Intervention de Aude Bono-Vandorme

Réunion du mercredi 6 octobre 2021 à 15h30
Commission des affaires européennes

Photo issue du site de l'Assemblée nationale ou de WikipediaAude Bono-Vandorme, rapporteure :

J'ai l'honneur de vous présenter aujourd'hui le résultat des travaux que j'ai conduits, en collaboration avec Julien Aubert, sur l'usage de la langue française dans les institutions européennes.

Notre commission a été saisie, en avril et juin derniers, de deux propositions de résolutions européennes déposées par Julien Aubert et Fabrice Brun et cosignées par plusieurs de nos collègues. Ces deux résolutions portent sur des objectifs différents mais ont toutes les deux pour ambition de remédier au recul de l'usage du français dans les institutions européennes. La résolution de M. Aubert propose de « faire du français la langue unique de travail des institutions européennes », en particulier à la suite du Brexit.
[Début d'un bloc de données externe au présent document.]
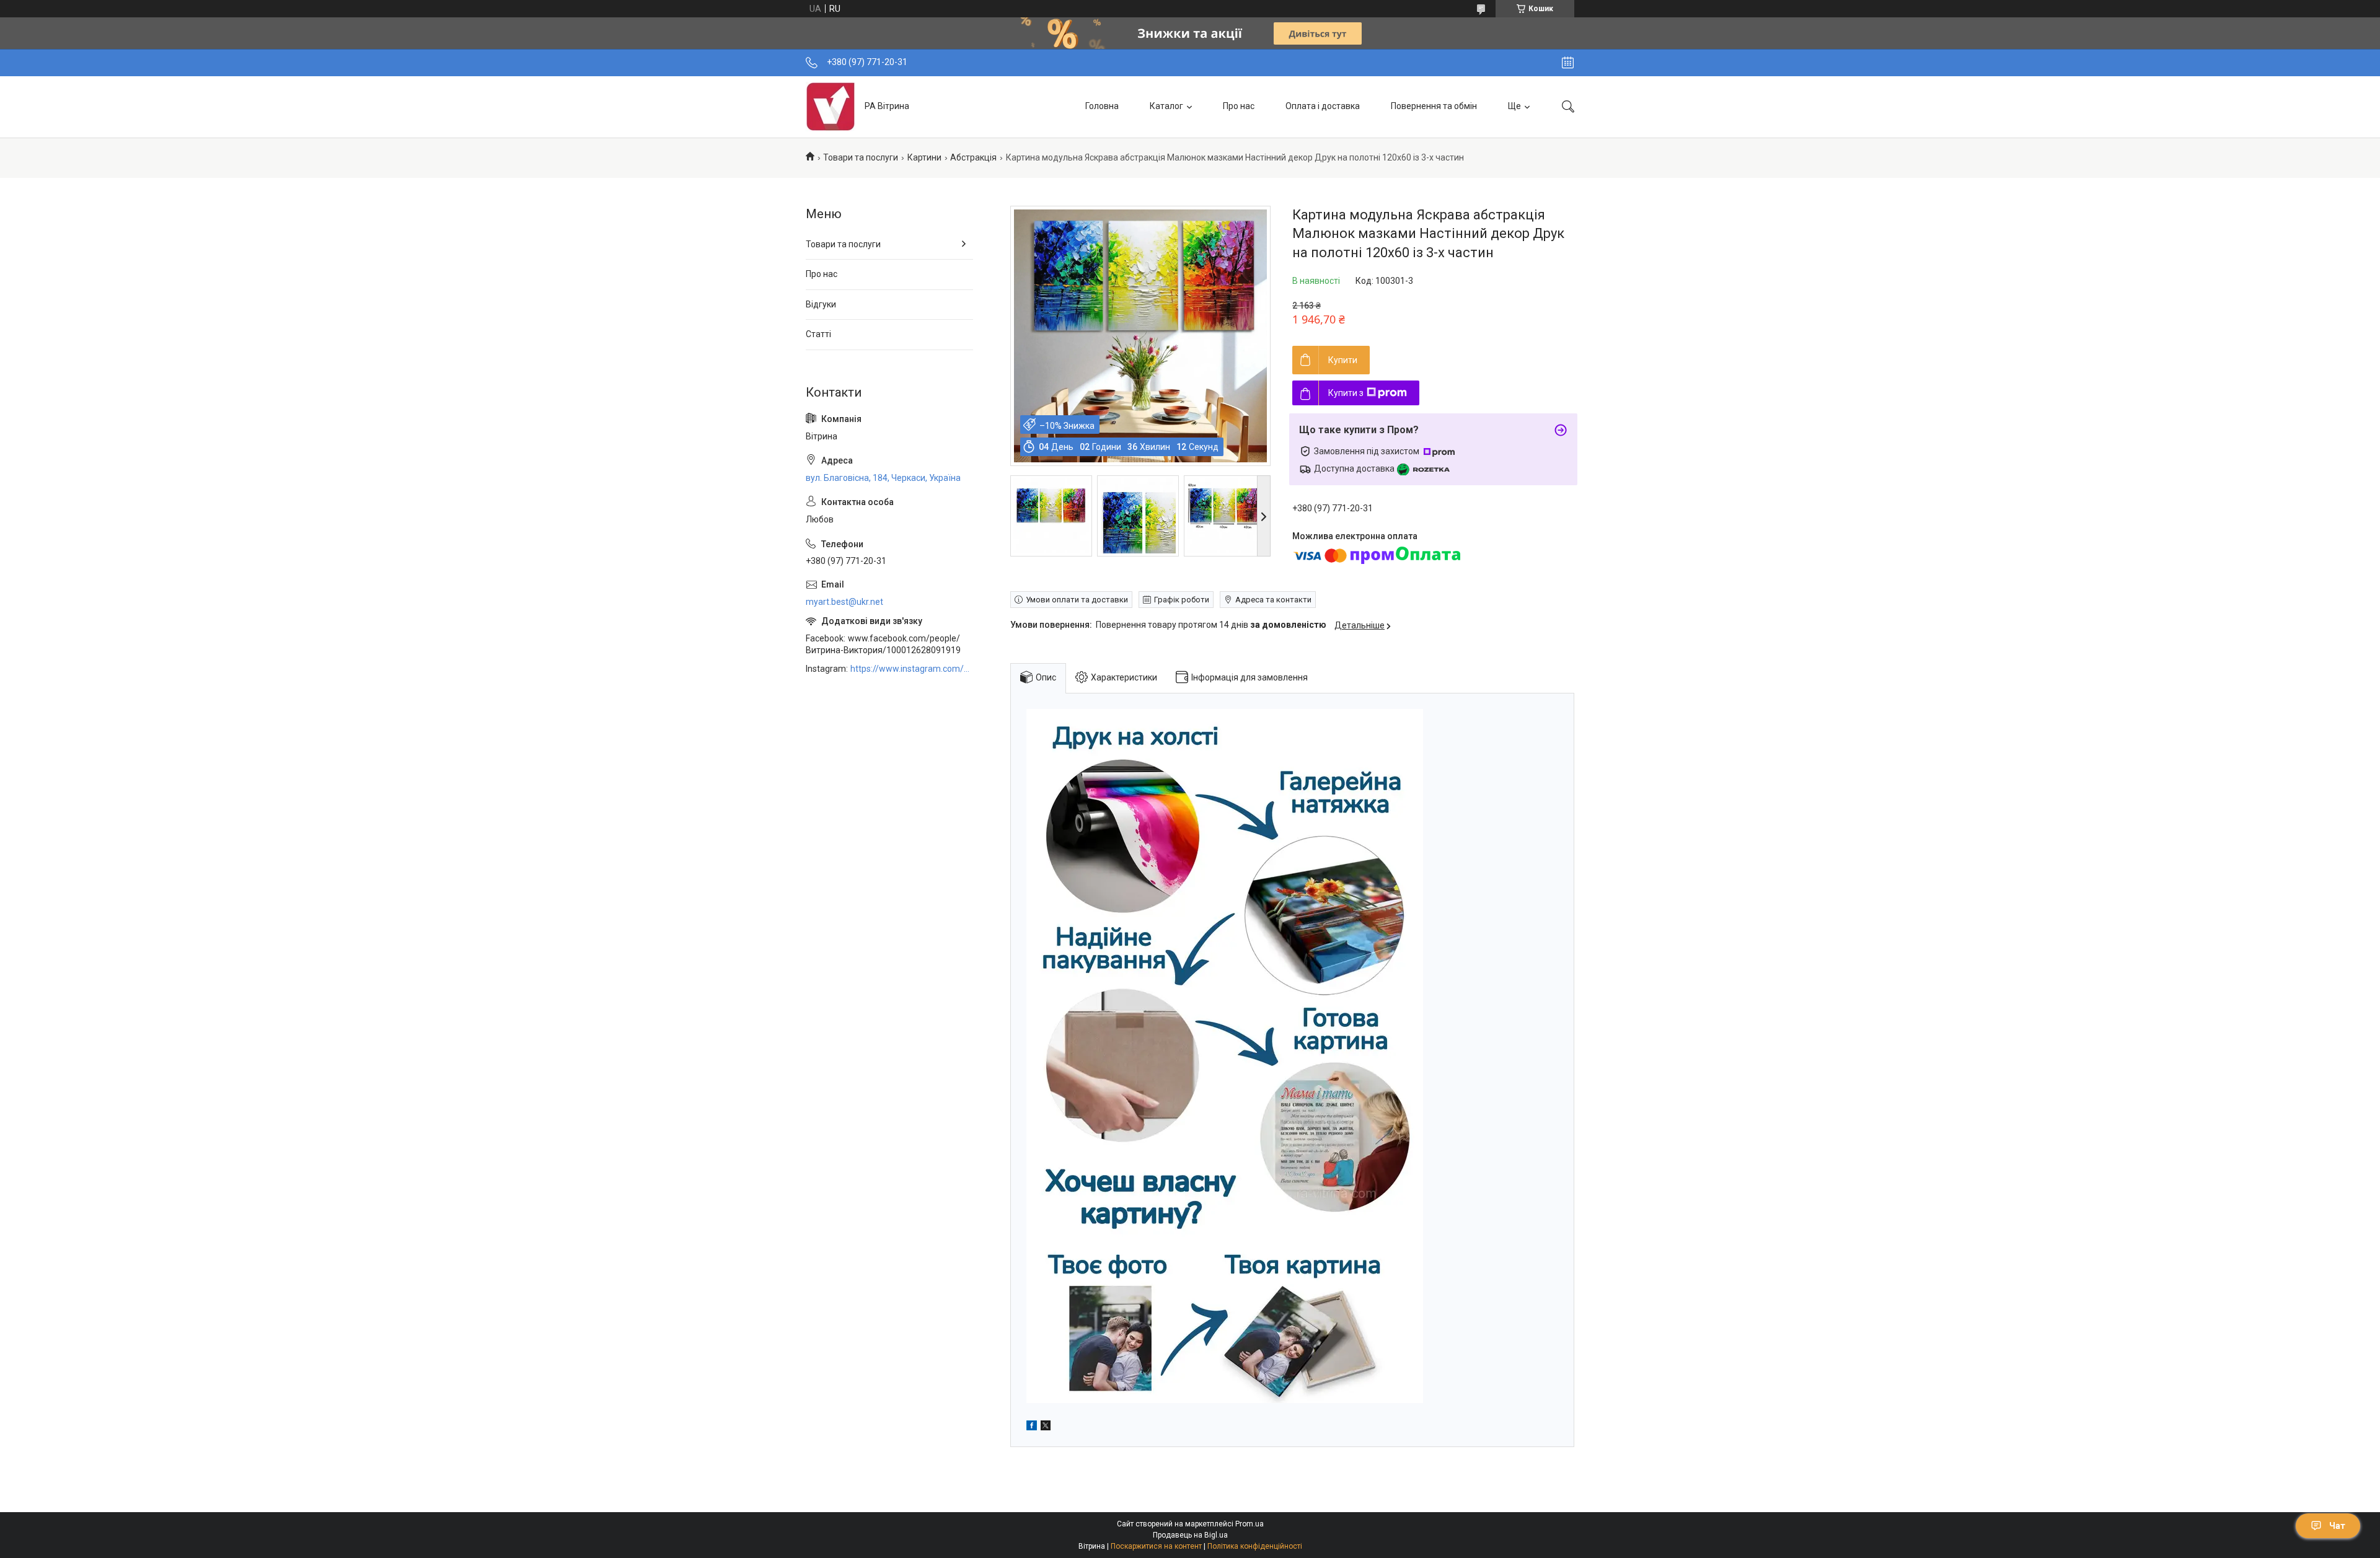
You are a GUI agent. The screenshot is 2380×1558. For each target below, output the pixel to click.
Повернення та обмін (1434, 106)
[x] (1046, 1427)
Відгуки (821, 304)
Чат (2337, 1526)
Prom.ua (1249, 1524)
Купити (1342, 360)
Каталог (1166, 106)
La seconde résolution, celle de M. Brun, demande, quant à elle, à favoriser l'usage du français dans le cadre de la prochaine présidence française du Conseil.

Ces deux résolutions appellent clairement à l'action sur un sujet connu de longue date : la place du multilinguisme dans l'Union européenne.
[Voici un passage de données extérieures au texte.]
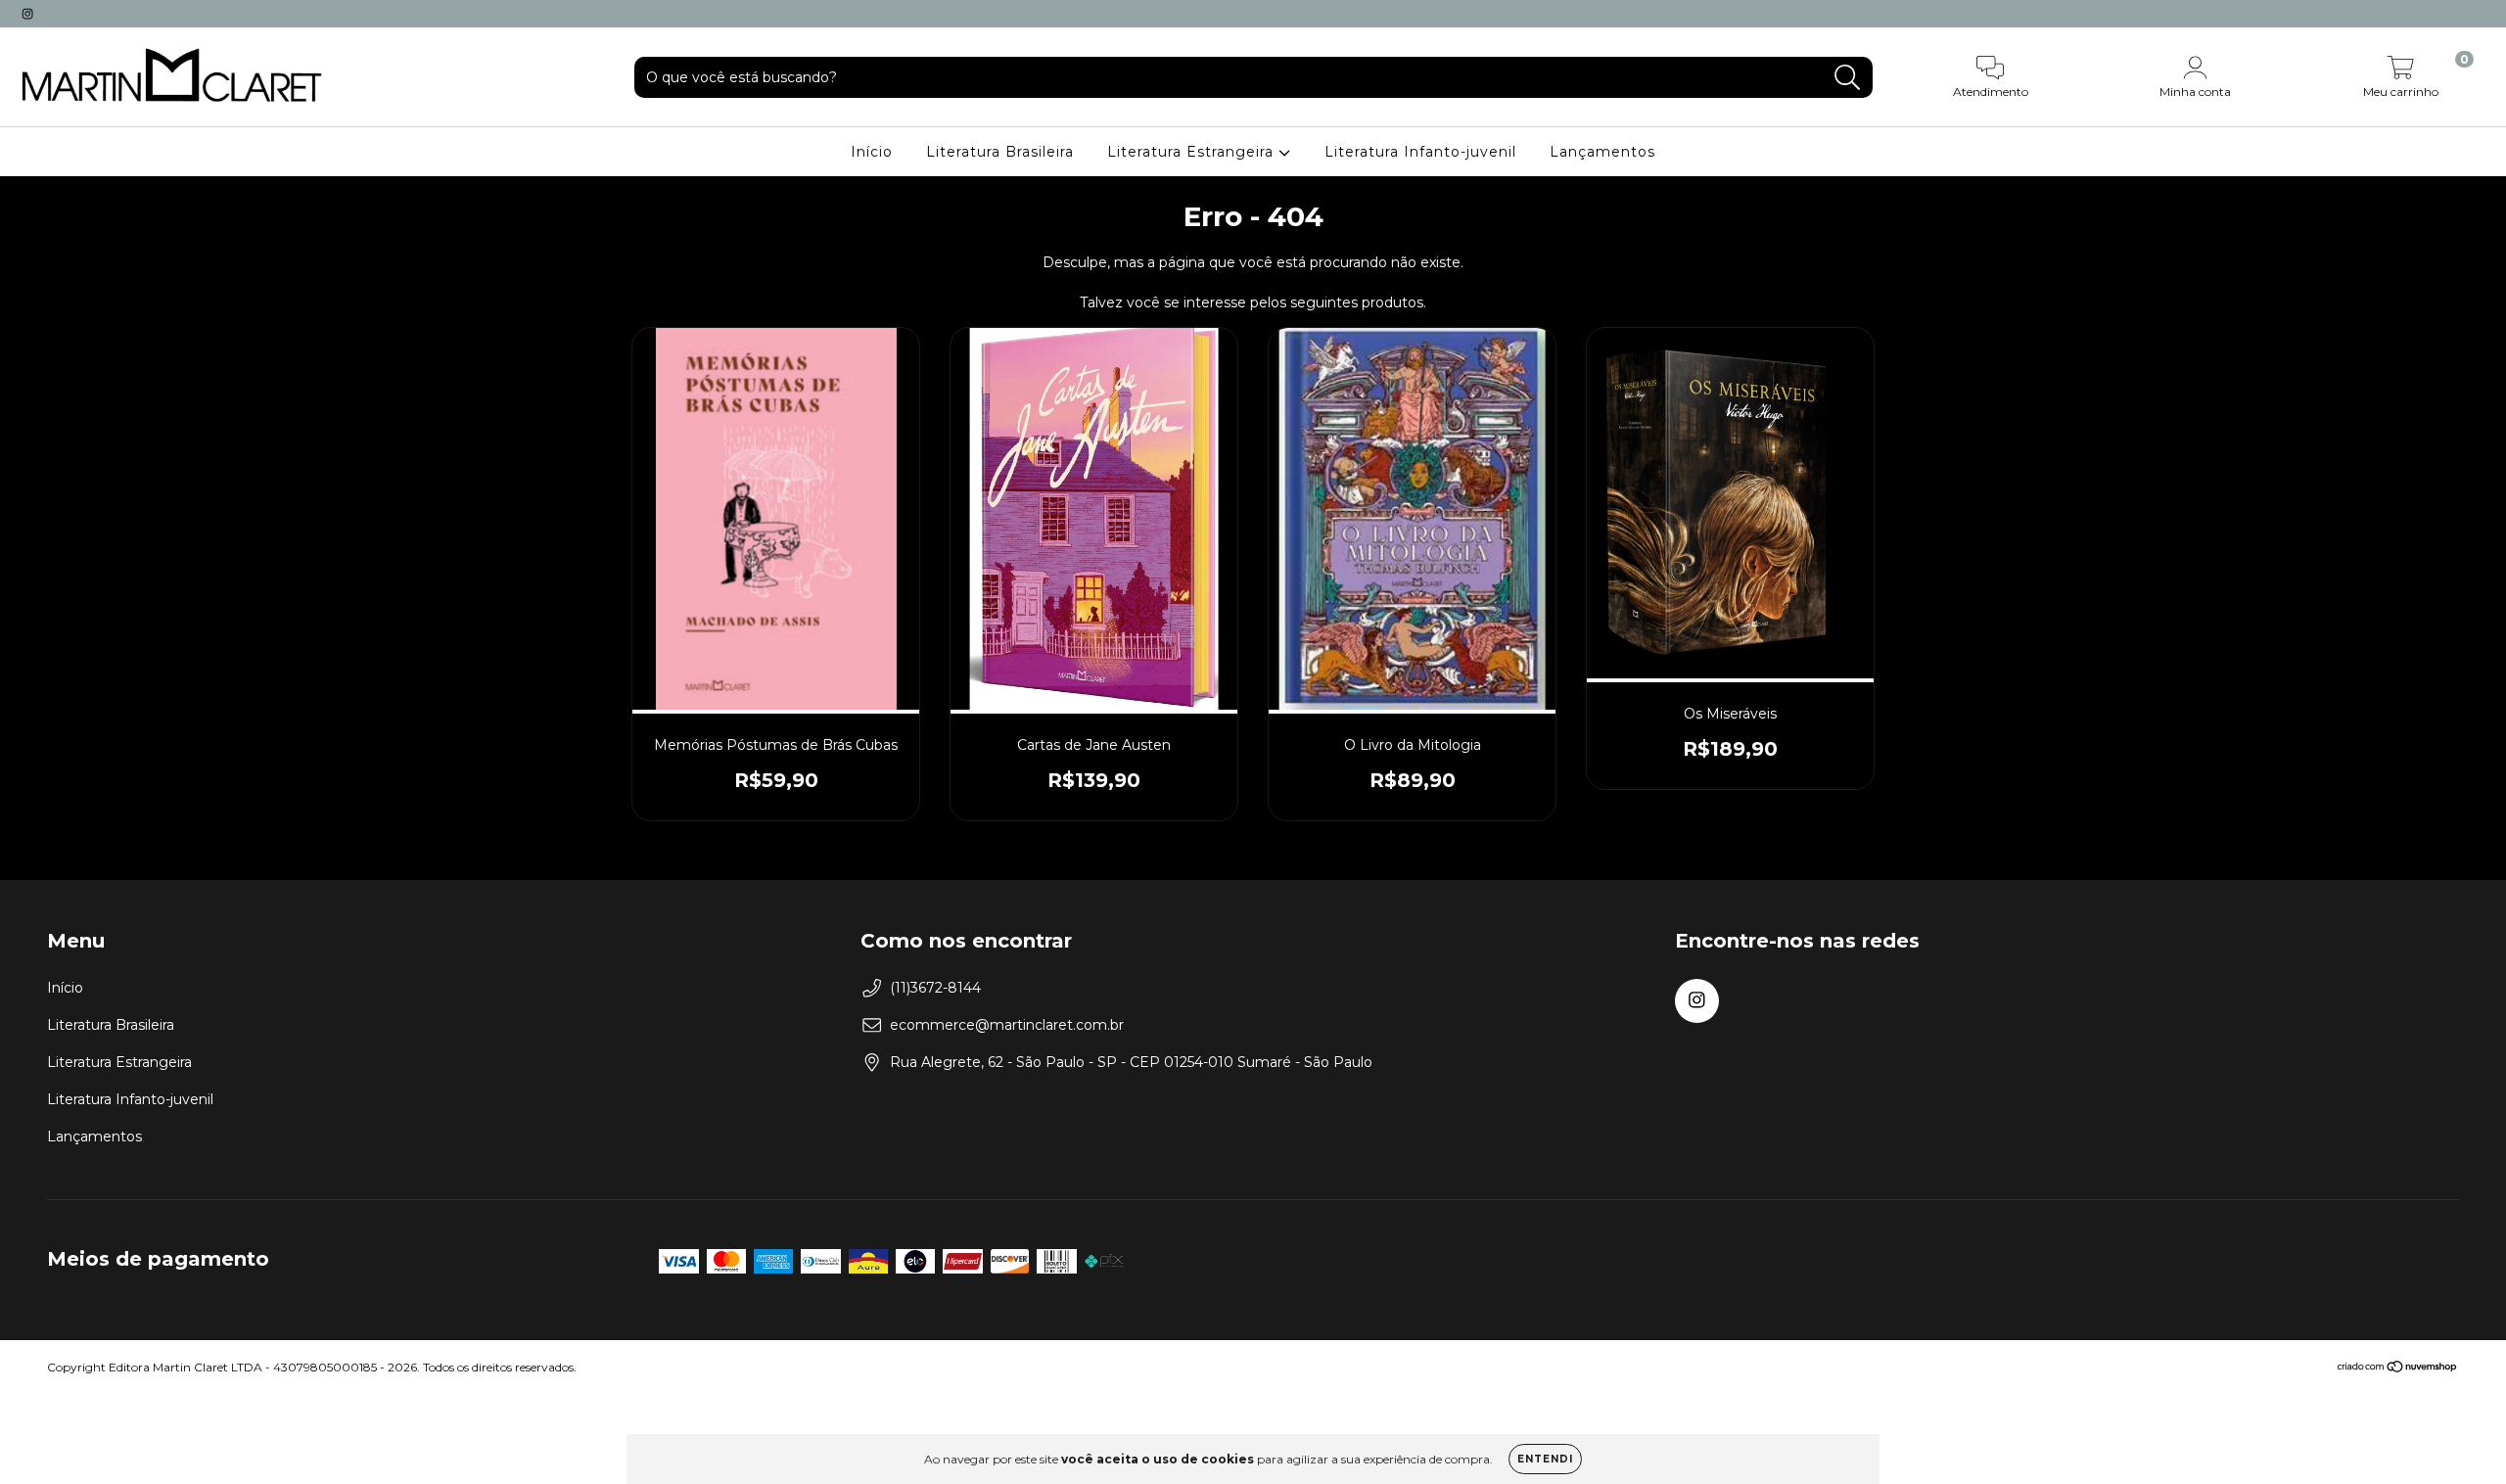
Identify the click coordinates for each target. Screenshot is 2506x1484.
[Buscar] (1848, 78)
Je remercie pour leur présence M. Gaël de Maisonneuve, délégué aux affaires francophones du quai d'Orsay, et M. Christian Lequesne, chercheur, spécialiste des sujets européens, qui a coordonné le groupe de travail dédié à ce sujet en prévision de la présidence française du Conseil de l'Union européenne.

Le multilinguisme est une valeur fondamentale de l'Union européenne, inscrite dans les traités et dans la Charte des droits fondamentaux. Surtout, le premier règlement européen jamais adopté, numéro 1/58, a permis de fixer le régime linguistique européen. Il définit les langues officielles de l'Union, dont seul le nombre a été mécaniquement adapté lors des élargissements successifs.
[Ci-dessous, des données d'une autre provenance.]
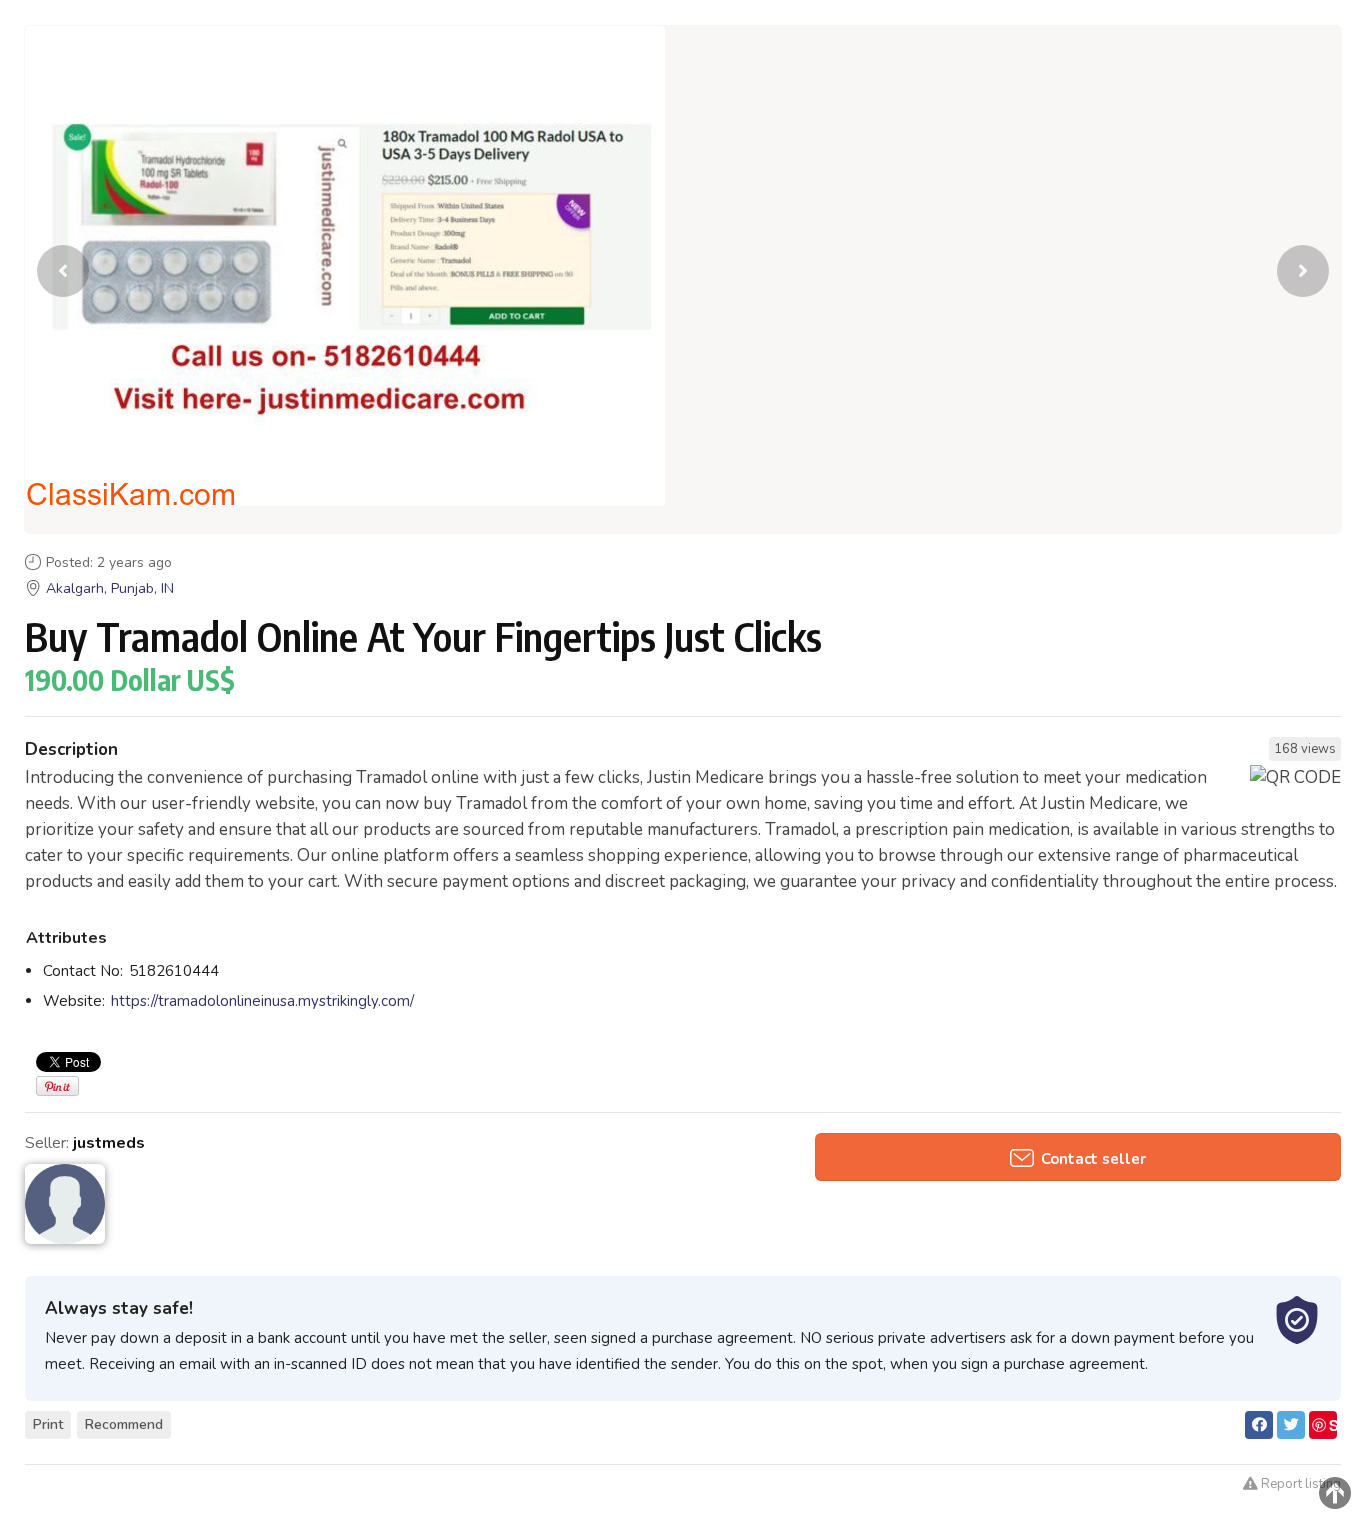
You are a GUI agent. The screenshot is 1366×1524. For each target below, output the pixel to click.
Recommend (124, 1424)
Désormais, les 24 langues officielles constituent les langues de travail des institutions européennes. Il s'agit là d'un principe fondamental : c'est dans ces 24 langues que les institutions doivent s'adresser aux citoyens européens et que les textes doivent être rédigés ou traduits. Toutefois, afin de permettre une communication plus fluide, les institutions ont fixé des régimes de langues dites « procédurales » dont le nombre est plus restreint. Ce système ne repose sur aucun fondement juridique précis. Ainsi, la Commission européenne, selon une règle non écrite, travaille en trois langues : l'anglais, le français et l'allemand.

Au sein du Conseil, les réunions ministérielles se font dans toutes les langues officielles et le COREPER se déroule dans un régime trilingue en français, anglais et allemand. Les groupes de travail du Conseil disposent de régimes différents, certains ayant une interprétation dans toutes les langues et d'autres se faisant sans interprétation.

La Cour de justice de l'Union européenne rend, quant à elle, ses délibérés en français uniquement, selon une règle qui n'est pas gravée dans les textes. Enfin, au Parlement européen, le multilinguisme est mieux respecté pour garantir la transparence de ses travaux et assurer leur accessibilité à tous les citoyens européens.

Ces règles étant posées, la situation du multilinguisme en Europe est loin d'être idéale, comme le soulignent les auteurs des propositions de résolution. On constate en effet, depuis le milieu des années 1990, un recul sans précédent de l'utilisation du français et, parallèlement, de la plupart des langues officielles, au profit de l'anglais.

Ainsi, en ce qui concerne la Commission européenne, en 2019, seulement 3,7 % des documents envoyés pour traduction avaient le français comme langue source, contre 85,5 % pour l'anglais. En 1999, la proportion de documents initialement rédigés en français était encore de 34 %.

Le même problème se retrouve au sein du Conseil, où à peine 2 % des documents étaient rédigés en français en 2018, contre 95 % en anglais. Dans ce panorama, seul le Parlement européen fait figure d'exception, puisque 11 % des documents sont encore produits en français. Vous trouverez en page 13 du rapport un tableau qui résume ces éléments.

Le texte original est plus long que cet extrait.